I have been thinking about this post for a while, not only because it is a common theme in my classes (mainly due to my KLA area) but also because for some students, the fear of failure is frightening. During the last parent teacher night, I had an extended conversation with a student and parent, our discussion considered “what is the worst thing that could happen if you make a mistake?”

Well? What is is it? . . . . we decided the WORST case scenario is re-doing something, but then pondered, “if it’s a do-over, would the second time be BETTER?” . . . what if in the act of failing and making mistakes they are becoming more discerning and critical of their work, able to distinguish right and wrong on their own!?

First of all, I believe it is essential to have ground work in place so that students feel comfortable enough to make those initial mistakes and secondly but MOST important is the TIME and FRAMEWORK for them to evaluate, share and IMPROVE based on those mistakes. And THEN, if a mistake is made, it is a GOOD ONE!

My year 12 students are at such a crucial time in their Major Design Projects, all through the process it has been a goal of mine to program/cater for time for SELF experimentation. Common questions such as “which plastic is suitable? what glue do I use” ALL get the same answer. . . . EXPERIMENT? TRY? RESEARCH? and decide YOURSELF!! I revel in thinking about HOW MUCH MORE they are learning by just working it out themselves! . . . . but why do I feel more comfortable in doing this with older students??

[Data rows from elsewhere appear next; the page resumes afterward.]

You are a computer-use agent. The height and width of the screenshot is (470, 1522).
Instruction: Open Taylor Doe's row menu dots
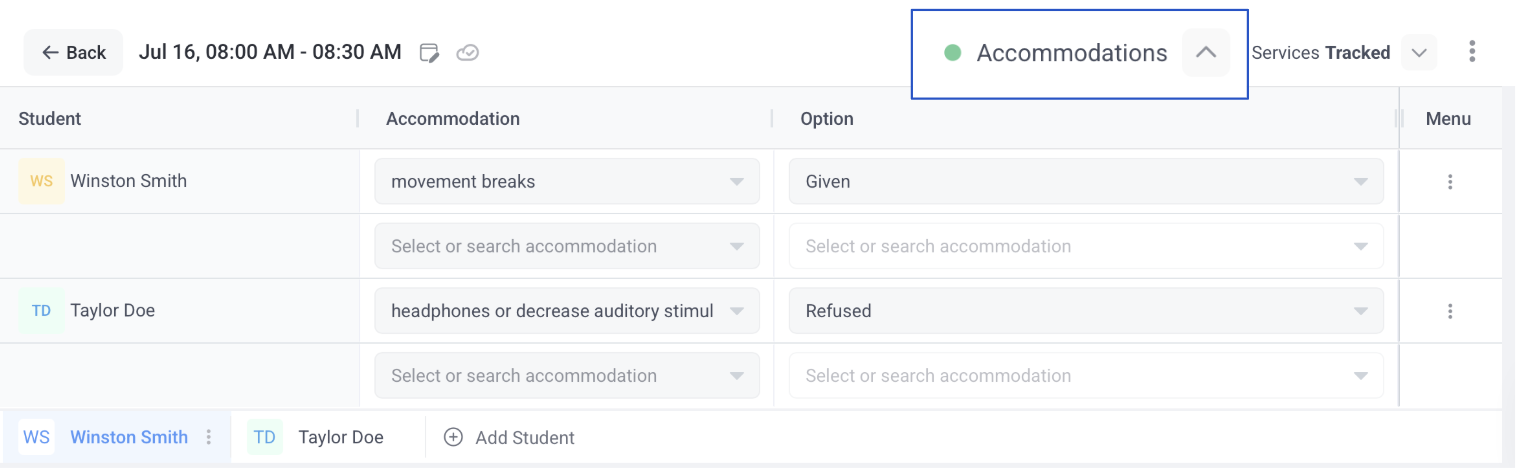coord(1449,311)
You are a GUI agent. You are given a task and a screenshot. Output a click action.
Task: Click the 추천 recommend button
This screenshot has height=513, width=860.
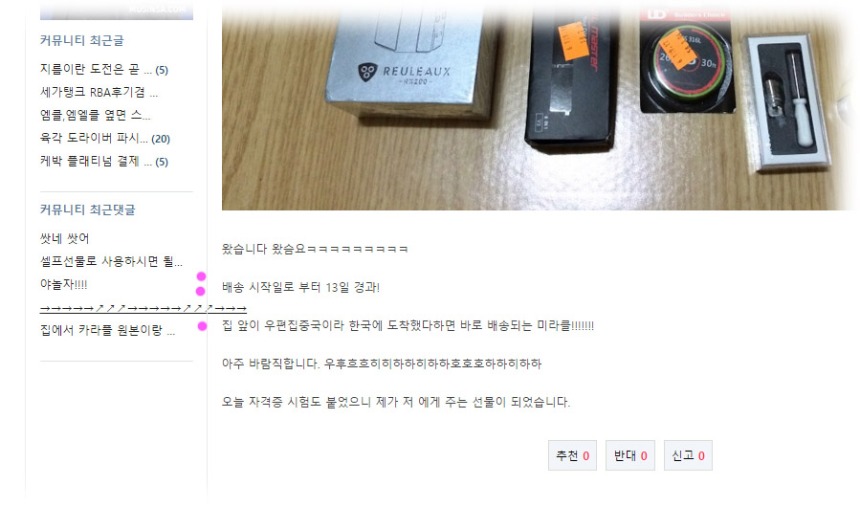(x=572, y=455)
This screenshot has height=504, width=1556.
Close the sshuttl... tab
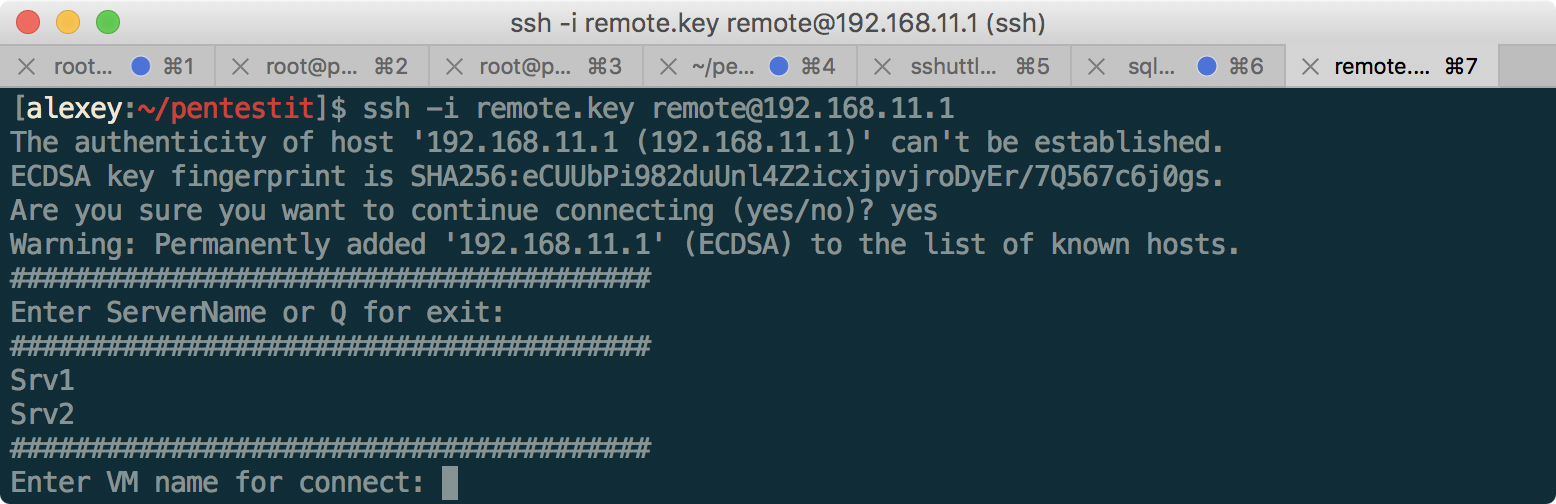point(882,67)
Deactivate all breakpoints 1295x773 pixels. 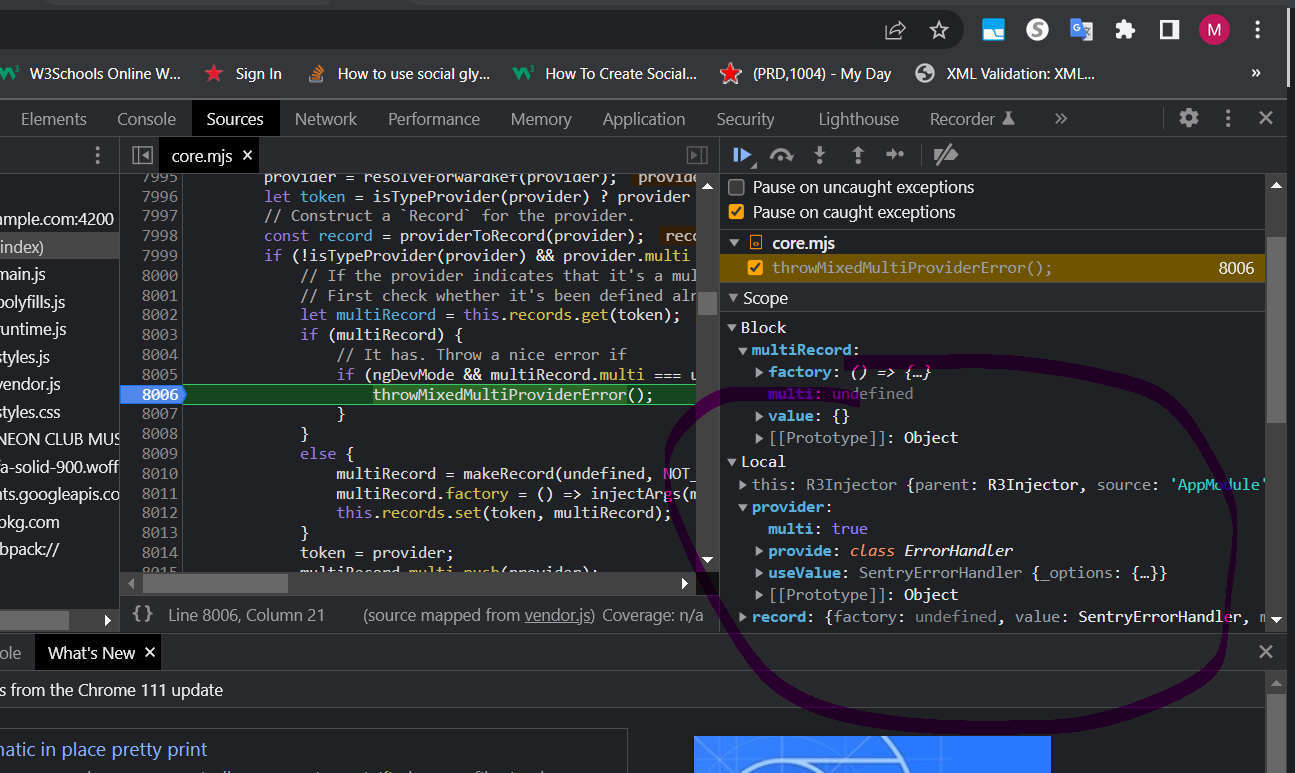[x=946, y=155]
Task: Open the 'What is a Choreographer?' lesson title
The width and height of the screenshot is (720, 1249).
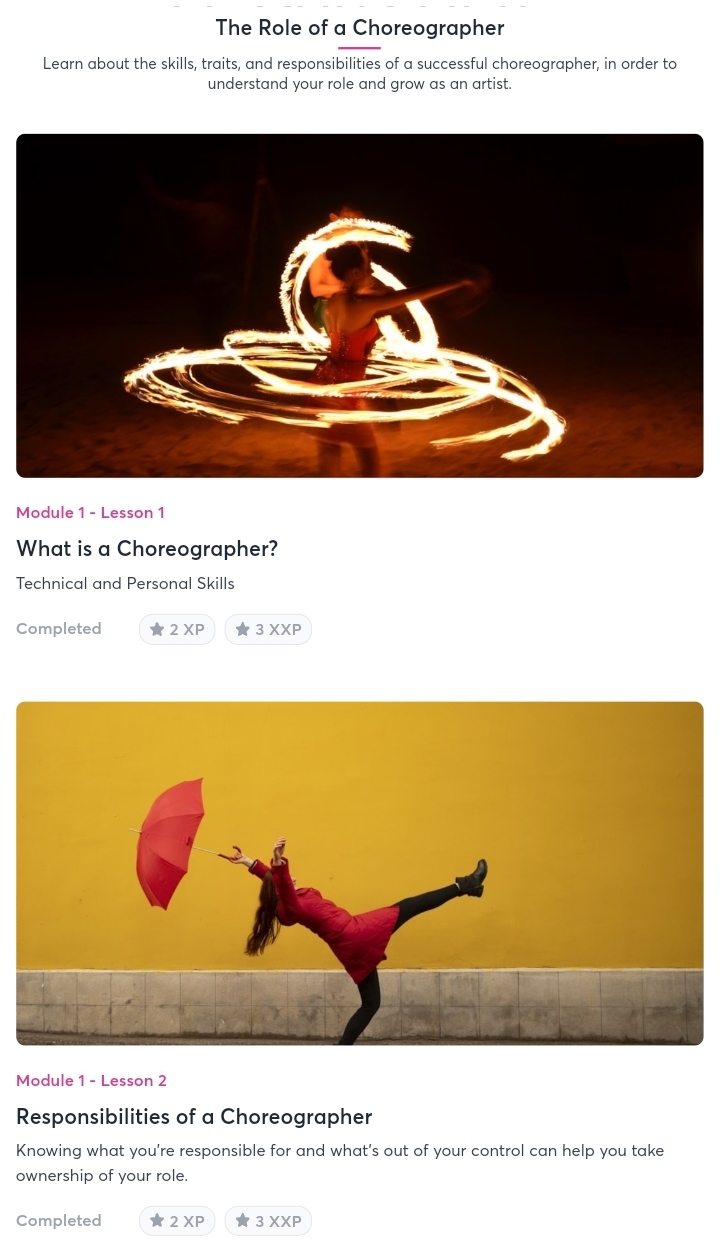Action: coord(147,549)
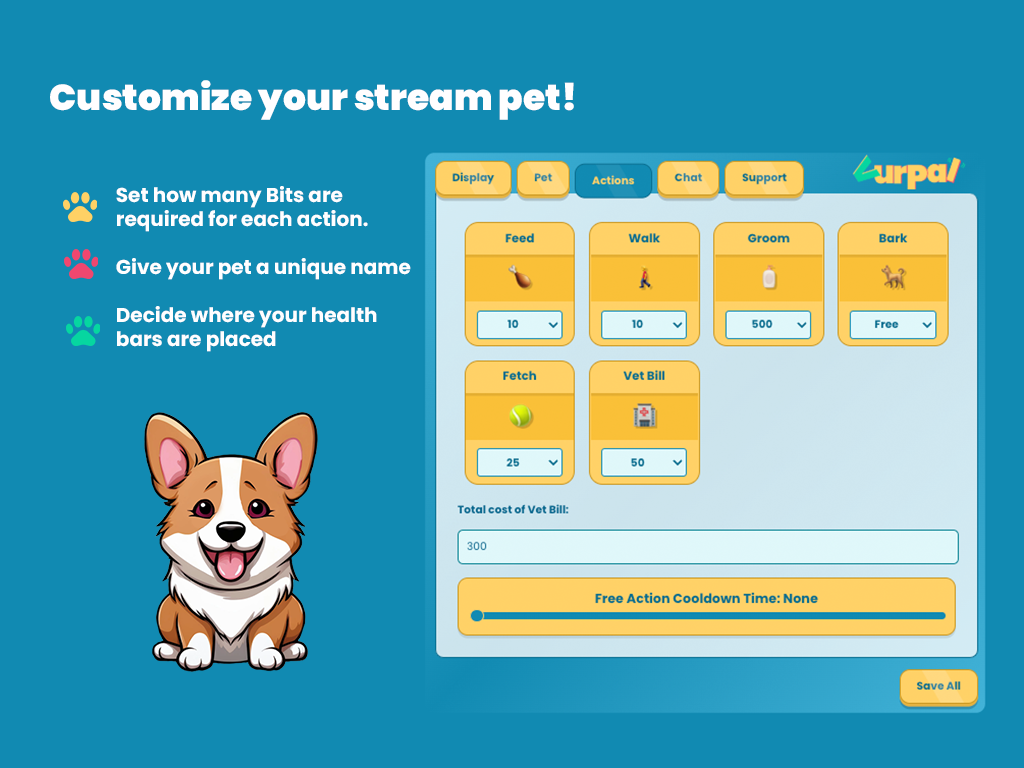
Task: Click the Fetch tennis ball icon
Action: [x=519, y=416]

My year 7 and 8 technology classes run based on projects, in order to complete the projects students follow steps and a series of demonstrations. Reflecting and comparing this to how I run my senior classes, I couldn’t think as to WHY I don’t do the same thing??!! Why do I TELL students all the answers? – – sadly, its due to lack of time, urgh.

So, on friday and today, I gave it a go with my juniors. I let go, and let them make mistakes. . .

And, of course like in my senior classes, they felt comfortable enough to. And even though I normally get excited about the learning that takes place, today what excited me the most is that they were comfortable enough in my classroom to make those mistakes, they shared them with friends (so they didn’t make the same mistake) AND they shared them with me.

Did this impact greatly on time as I originally thought? In “lesson time” it put me behind 1 lesson. BIG WHOOP!! ??

What WAS beneficial is seeing the independent learning, exploration and problem solving in my juniors that I LOVE seeing in my senior classes. We spent time reflecting on each others mistakes in a discussion (and later a blog post), but mainly focused on WHAT WAS LEARNT FROM THEM.

EPIC lessons!! = HAPPY TEACHER!

. . . . I have loved reading about their “mistakes” in their reflective blog posts – I highly recommend this for a reflective blog exercise in your class!